Stored data entries
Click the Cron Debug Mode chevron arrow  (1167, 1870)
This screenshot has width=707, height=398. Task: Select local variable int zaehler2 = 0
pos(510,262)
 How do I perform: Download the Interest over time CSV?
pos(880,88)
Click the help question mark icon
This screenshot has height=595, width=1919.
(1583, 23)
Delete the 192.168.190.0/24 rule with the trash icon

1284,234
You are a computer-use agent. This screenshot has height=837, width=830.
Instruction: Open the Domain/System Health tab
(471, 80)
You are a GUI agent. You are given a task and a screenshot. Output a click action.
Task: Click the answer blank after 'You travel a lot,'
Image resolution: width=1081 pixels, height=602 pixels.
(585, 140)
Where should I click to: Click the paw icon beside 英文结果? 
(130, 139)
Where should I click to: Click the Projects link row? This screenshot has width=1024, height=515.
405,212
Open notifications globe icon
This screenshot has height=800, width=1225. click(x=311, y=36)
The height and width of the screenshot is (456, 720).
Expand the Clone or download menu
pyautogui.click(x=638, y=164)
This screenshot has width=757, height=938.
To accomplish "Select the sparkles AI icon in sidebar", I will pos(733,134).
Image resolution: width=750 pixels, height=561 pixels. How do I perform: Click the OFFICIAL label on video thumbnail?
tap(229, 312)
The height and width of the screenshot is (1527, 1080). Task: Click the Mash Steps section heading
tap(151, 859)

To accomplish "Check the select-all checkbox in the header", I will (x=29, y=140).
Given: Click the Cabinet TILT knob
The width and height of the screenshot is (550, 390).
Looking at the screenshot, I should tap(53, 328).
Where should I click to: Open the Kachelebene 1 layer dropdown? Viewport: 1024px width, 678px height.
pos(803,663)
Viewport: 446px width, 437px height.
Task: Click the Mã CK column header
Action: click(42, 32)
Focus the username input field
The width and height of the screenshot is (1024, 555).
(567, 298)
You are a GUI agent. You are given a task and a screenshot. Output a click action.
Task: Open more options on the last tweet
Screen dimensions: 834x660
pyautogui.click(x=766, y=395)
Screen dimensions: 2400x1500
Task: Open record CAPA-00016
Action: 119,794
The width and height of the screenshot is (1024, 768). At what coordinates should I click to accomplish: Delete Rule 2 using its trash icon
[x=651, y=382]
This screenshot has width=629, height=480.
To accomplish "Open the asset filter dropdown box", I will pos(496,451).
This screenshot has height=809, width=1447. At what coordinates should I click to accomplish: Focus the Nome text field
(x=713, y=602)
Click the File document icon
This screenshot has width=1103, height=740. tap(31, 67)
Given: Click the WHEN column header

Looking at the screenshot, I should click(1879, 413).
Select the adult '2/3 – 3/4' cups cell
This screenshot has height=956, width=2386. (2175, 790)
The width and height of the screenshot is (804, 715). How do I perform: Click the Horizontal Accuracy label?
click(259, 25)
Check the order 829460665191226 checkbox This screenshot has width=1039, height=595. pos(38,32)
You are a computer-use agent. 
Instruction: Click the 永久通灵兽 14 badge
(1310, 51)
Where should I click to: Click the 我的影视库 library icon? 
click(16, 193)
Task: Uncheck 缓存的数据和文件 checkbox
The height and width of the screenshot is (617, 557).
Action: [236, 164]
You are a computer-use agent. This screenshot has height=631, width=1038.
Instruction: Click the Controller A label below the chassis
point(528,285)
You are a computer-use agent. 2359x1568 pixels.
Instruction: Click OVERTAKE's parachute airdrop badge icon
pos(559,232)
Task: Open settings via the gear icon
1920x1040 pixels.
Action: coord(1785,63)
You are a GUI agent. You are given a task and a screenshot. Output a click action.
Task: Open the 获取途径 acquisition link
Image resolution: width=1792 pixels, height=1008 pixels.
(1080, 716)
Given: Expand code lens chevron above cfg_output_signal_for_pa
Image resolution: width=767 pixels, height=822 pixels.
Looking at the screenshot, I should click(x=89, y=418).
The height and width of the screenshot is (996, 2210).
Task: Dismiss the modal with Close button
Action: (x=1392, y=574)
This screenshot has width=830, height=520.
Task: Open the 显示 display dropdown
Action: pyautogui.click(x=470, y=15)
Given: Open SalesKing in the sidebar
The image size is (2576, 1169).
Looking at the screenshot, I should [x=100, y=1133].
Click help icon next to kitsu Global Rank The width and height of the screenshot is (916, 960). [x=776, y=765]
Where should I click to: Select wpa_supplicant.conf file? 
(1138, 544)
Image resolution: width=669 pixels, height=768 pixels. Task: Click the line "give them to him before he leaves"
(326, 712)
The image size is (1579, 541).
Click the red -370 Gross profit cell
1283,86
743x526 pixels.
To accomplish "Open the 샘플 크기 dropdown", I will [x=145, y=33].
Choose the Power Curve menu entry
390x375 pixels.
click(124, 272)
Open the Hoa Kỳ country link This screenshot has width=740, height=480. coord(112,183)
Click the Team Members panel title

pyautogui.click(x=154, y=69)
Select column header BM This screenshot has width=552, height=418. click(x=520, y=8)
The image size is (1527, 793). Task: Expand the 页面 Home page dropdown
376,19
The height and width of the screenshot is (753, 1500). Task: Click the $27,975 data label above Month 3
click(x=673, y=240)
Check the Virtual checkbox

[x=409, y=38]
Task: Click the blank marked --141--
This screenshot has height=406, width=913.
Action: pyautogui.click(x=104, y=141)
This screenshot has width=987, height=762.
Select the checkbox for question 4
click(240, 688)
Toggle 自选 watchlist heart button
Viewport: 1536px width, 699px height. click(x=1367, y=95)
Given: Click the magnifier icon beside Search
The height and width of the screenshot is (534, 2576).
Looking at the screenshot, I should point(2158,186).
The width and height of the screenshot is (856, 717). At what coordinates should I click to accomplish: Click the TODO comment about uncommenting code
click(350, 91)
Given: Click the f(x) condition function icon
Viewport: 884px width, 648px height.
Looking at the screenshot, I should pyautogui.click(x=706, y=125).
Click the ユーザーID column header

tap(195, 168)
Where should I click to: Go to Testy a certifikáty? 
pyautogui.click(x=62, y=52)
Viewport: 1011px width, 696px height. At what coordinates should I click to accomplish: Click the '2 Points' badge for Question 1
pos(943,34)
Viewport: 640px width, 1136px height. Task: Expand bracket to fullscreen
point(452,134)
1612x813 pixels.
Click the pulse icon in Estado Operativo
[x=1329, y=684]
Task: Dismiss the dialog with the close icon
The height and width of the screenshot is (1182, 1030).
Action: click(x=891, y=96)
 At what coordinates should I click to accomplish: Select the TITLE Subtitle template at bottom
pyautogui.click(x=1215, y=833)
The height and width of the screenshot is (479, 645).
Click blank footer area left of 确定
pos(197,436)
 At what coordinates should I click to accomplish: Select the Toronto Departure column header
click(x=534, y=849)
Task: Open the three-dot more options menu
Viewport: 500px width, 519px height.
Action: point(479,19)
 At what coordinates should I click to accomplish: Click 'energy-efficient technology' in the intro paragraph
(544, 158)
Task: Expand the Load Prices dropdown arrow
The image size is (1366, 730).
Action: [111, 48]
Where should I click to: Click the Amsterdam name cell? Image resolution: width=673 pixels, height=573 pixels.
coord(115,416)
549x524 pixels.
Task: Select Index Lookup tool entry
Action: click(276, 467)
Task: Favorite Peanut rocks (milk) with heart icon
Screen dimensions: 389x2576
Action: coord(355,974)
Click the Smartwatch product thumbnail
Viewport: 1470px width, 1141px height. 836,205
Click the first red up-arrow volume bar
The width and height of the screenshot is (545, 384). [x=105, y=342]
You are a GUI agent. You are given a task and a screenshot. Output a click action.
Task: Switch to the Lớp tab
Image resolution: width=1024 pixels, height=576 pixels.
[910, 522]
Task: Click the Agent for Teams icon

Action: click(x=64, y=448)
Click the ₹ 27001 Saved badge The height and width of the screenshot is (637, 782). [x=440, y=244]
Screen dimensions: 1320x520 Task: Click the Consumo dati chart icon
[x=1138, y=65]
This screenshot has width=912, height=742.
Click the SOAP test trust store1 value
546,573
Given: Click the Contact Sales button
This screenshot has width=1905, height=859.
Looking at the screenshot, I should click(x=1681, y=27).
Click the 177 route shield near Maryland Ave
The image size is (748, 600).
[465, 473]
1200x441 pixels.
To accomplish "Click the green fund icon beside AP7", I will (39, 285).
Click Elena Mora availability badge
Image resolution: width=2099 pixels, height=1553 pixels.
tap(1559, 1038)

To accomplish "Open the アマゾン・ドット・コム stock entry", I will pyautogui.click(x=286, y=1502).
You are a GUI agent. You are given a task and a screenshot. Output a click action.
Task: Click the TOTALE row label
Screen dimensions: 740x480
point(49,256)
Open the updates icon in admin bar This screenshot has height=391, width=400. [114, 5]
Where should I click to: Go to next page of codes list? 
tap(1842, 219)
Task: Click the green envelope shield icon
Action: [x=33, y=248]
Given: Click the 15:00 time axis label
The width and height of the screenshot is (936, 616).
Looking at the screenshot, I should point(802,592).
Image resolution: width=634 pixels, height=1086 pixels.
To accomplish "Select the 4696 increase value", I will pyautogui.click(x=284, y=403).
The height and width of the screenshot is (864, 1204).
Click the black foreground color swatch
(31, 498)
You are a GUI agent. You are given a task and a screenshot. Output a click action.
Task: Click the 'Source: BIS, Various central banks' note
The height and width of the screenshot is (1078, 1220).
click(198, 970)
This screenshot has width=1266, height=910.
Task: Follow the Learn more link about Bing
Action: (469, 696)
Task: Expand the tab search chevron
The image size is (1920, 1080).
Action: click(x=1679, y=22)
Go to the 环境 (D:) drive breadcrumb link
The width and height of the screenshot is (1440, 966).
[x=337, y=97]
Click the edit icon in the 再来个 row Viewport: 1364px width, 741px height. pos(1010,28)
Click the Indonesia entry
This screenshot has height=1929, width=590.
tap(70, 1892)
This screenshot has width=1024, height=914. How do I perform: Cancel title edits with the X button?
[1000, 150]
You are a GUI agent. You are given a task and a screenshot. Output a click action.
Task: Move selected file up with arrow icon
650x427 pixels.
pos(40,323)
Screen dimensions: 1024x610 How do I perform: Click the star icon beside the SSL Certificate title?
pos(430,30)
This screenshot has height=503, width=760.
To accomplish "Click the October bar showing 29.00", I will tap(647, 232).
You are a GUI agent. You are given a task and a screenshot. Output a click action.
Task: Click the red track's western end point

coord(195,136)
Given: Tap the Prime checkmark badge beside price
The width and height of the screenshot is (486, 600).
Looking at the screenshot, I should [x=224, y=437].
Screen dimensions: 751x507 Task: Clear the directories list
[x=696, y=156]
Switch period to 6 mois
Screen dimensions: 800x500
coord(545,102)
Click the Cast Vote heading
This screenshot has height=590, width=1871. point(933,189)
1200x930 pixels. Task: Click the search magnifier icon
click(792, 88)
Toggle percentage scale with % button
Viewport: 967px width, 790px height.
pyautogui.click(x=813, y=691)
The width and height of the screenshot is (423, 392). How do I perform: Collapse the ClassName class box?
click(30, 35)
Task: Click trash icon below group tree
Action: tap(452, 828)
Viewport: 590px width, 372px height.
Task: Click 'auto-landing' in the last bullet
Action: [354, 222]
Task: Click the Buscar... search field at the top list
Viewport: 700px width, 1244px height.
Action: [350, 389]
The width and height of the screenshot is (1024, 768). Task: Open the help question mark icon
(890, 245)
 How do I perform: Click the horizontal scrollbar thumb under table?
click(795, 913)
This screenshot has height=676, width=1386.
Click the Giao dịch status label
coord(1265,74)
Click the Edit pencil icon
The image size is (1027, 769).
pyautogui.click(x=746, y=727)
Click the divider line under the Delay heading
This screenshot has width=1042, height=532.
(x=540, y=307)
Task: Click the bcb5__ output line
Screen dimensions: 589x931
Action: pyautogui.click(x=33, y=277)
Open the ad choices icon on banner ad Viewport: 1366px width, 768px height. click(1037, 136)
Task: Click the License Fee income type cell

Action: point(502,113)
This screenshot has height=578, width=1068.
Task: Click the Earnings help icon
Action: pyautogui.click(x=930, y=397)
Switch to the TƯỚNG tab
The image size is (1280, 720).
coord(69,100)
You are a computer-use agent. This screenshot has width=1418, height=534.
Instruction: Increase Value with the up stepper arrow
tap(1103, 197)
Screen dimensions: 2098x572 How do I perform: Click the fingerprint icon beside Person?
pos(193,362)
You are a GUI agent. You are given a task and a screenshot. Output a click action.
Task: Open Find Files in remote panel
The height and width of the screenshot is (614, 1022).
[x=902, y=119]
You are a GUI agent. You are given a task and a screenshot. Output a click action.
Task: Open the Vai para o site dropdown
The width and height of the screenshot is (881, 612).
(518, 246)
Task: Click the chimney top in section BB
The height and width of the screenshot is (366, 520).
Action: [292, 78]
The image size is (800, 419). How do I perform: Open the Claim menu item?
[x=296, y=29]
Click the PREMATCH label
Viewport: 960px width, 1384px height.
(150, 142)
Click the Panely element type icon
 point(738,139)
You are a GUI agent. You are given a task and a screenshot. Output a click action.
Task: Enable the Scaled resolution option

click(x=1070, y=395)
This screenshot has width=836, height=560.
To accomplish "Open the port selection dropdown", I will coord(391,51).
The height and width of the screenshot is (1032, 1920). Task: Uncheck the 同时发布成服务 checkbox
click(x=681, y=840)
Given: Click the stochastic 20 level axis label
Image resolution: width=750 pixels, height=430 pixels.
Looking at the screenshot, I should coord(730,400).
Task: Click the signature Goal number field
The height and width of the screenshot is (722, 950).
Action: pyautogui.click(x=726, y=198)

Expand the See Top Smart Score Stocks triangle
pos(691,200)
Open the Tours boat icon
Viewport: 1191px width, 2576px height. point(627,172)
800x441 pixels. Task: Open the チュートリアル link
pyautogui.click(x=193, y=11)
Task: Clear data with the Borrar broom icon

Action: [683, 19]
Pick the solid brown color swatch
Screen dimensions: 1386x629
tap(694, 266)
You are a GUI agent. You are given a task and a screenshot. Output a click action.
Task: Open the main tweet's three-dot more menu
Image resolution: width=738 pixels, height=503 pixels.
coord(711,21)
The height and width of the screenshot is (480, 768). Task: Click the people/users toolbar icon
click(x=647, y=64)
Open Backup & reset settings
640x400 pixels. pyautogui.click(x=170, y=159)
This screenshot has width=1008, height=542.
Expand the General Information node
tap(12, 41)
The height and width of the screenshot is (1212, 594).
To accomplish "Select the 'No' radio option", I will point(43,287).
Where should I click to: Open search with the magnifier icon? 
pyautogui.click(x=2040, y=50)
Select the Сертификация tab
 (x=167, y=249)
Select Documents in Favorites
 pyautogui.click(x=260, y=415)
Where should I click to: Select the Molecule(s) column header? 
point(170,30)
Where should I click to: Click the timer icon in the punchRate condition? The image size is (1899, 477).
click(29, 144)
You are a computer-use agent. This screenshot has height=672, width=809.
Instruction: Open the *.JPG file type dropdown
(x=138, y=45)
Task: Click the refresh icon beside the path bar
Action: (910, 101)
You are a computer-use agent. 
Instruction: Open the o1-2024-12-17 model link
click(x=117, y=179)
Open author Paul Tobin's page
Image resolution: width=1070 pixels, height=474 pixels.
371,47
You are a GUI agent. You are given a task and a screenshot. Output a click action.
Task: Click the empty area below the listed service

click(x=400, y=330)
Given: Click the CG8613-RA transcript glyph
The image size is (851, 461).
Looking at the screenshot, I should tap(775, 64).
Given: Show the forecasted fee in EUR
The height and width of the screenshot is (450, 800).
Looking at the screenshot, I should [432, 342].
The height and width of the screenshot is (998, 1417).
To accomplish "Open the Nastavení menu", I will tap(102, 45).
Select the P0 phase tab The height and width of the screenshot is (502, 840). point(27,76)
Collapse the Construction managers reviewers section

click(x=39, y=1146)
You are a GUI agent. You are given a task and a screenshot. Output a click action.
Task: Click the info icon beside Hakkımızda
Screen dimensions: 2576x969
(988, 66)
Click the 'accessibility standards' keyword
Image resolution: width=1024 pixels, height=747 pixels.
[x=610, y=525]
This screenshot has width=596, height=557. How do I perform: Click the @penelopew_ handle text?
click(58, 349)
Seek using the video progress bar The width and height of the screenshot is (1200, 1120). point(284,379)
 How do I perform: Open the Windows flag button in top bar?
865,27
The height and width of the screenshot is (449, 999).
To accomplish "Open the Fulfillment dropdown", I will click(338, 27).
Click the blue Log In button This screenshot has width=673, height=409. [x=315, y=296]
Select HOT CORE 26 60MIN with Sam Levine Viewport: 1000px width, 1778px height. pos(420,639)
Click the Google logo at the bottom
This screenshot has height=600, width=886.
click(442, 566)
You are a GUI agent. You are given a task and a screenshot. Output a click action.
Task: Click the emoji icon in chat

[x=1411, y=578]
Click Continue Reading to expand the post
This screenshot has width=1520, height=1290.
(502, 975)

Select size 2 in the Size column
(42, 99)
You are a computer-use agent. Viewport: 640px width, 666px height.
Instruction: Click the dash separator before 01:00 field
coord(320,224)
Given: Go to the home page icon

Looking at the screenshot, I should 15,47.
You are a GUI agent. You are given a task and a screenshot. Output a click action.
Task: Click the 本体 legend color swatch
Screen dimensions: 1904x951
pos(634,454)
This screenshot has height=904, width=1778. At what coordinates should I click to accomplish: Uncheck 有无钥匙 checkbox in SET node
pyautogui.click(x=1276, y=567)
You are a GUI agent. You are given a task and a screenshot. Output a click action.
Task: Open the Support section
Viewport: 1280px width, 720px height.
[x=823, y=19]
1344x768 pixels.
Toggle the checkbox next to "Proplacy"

=== Instructions for the task ===
Each line of the entries above that has the word "sidebar" is to be copied.

=== Solution below ===
To accomplish "Select the sparkles AI icon in sidebar", I will pos(733,134).
Given: Open SalesKing in the sidebar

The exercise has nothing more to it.